Pornography turns a subject into an object. The object, a female body, is owned by a person. That person is a soul. Porn removes the person from the body, thus corrupting the source of her beauty.
A beautiful nude painting isn't explicit. Botticelli's Birth of Venus is a great example. Venus is portrayed naked, but she doesn't illicit lust. What Botticelli masterfully achieved is covering her body with her own body. She wears an invisible outfit. You don't see that in porn. Porn leaves nothing open to the imagination. Its only purpose is to derange you by addressing demonic sexual fantasies. Porn is solely made to arouse sexual desire. Erotic art portrays the beauty of human sexuality. If you feel aroused by erotic art then the artist made an aesthetic defect. Aesthetic defects happen when the artist paints his subjects in sexually explicit ways or paints too many details of the genitals and breasts. Or too much reality in general.

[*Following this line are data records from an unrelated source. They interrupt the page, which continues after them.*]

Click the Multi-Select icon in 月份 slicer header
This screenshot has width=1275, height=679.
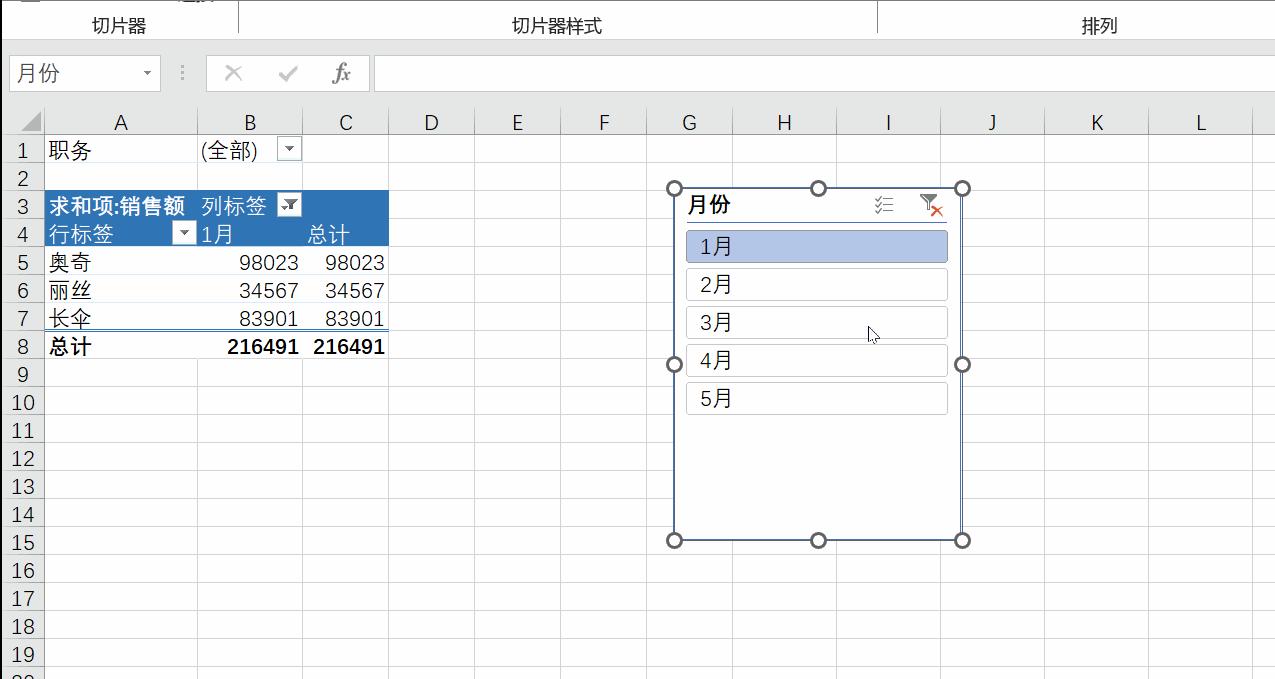[x=883, y=205]
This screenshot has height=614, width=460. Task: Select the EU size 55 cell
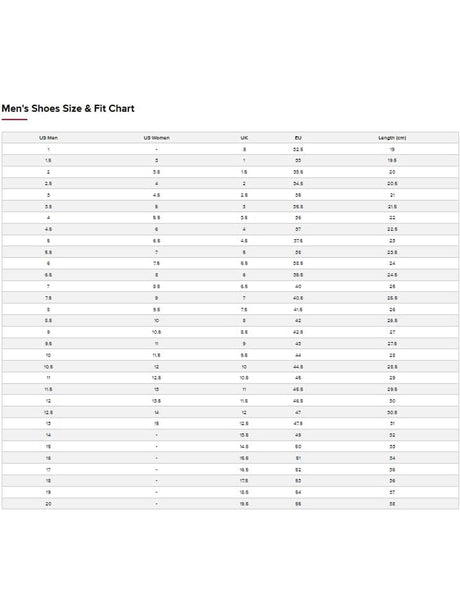298,504
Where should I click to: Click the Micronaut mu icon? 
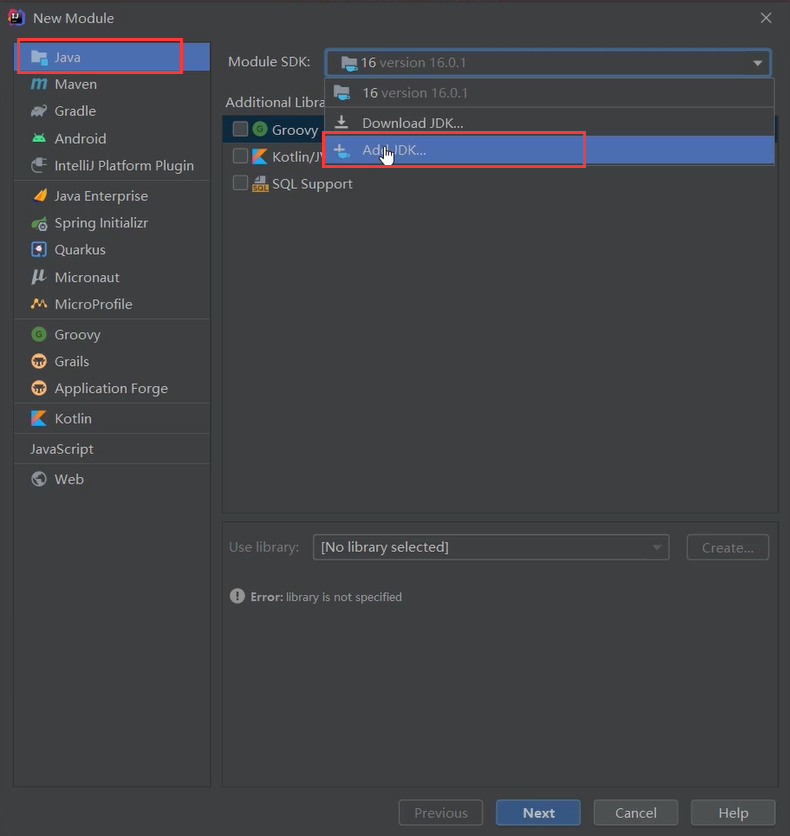point(39,277)
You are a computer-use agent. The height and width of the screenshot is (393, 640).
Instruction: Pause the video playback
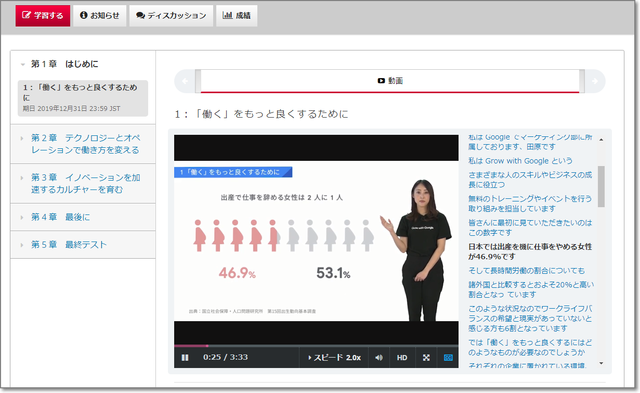click(185, 357)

Erotic art should be transcendent, surreal, and otherworldly. When art mimics the reality of sex too much it becomes like a picture. Pictures are snapshots of reality. Pictures require little effort and patience. There is no room for the artist's own interpretation. That's why porn is almost always recorded and if it's drawn, you see it's always sexually explicit and detailed. Even more explicit because drawn pictures like hentai can exaggerate the female and male body parts.
Nudity in Playboy magazines is different from Boucher's Blond Odalisque. Yes, both contain nudity, but you'll notice straight away, that you don't feel driven to lust by Boucher's painting. The woman in the painting is distant because she could be anyone. She doesn't have an address, a name, or a social media account. You can't fantasize about her because she doesn't appear like a real human being. With Playboy models, it's the complete opposite. You can find endless content about them, driving you into the rabbit hole of sexual decadence. Boucher's painting might provoke sexual thoughts in your mind but keeps you contained in a safe place because you know the woman isn't real. That's a different story from a real woman, photographed and available for your pleasure.
Pornography is a war on beauty and the integrity of our bodies. The case against porn is an inherently good cause because it protects the creation of God. Our bodies are made in the image of Him. Porn desecrates this fact by reducing us, human beings with souls, to nothing more than a piece of flesh to be used for one's selfish sexual desire.
Botticelli's Venus is not erotic: she is a vision of heavenly beauty, a visitation from other and higher spheres, and a call to transcendence. - Roger Scruton, Beauty.
Great article!
In Orthodoxy the aspect of communion is very important, and that also extends to art. Roger Scruton makes a good remark in his introduction to beauty, in which he explains how one difference between art and mere entertainment is that art maintains a certain "distance" to the observer, allowing him to contemplate about it.
This seeming paradox of beauty being supposed to draw one in, while at the same time also being supposed to keep a distance to the observer is resolved in the communal worldview of Christianity, for distinction does not always imply division. Communing with beauty (or really anything), real participation in it, is exactly about this: allowing for distinction without division. Otherwise one would have to collapse into the other or be separated from it.
For me, communion is the ultimate pinnacle of the true, the good and the beautiful, for even in God exists an eternal communion between the Father, the Son and the Holy Spirit. That is also how God can be love. I also see it with the naked human body. Extremely beautiful, the problem lies if we "collapse" into it, loose ourselves in it (and vice versa). Beauty is relational, both objective and subjective at the same time and in perfect harmony.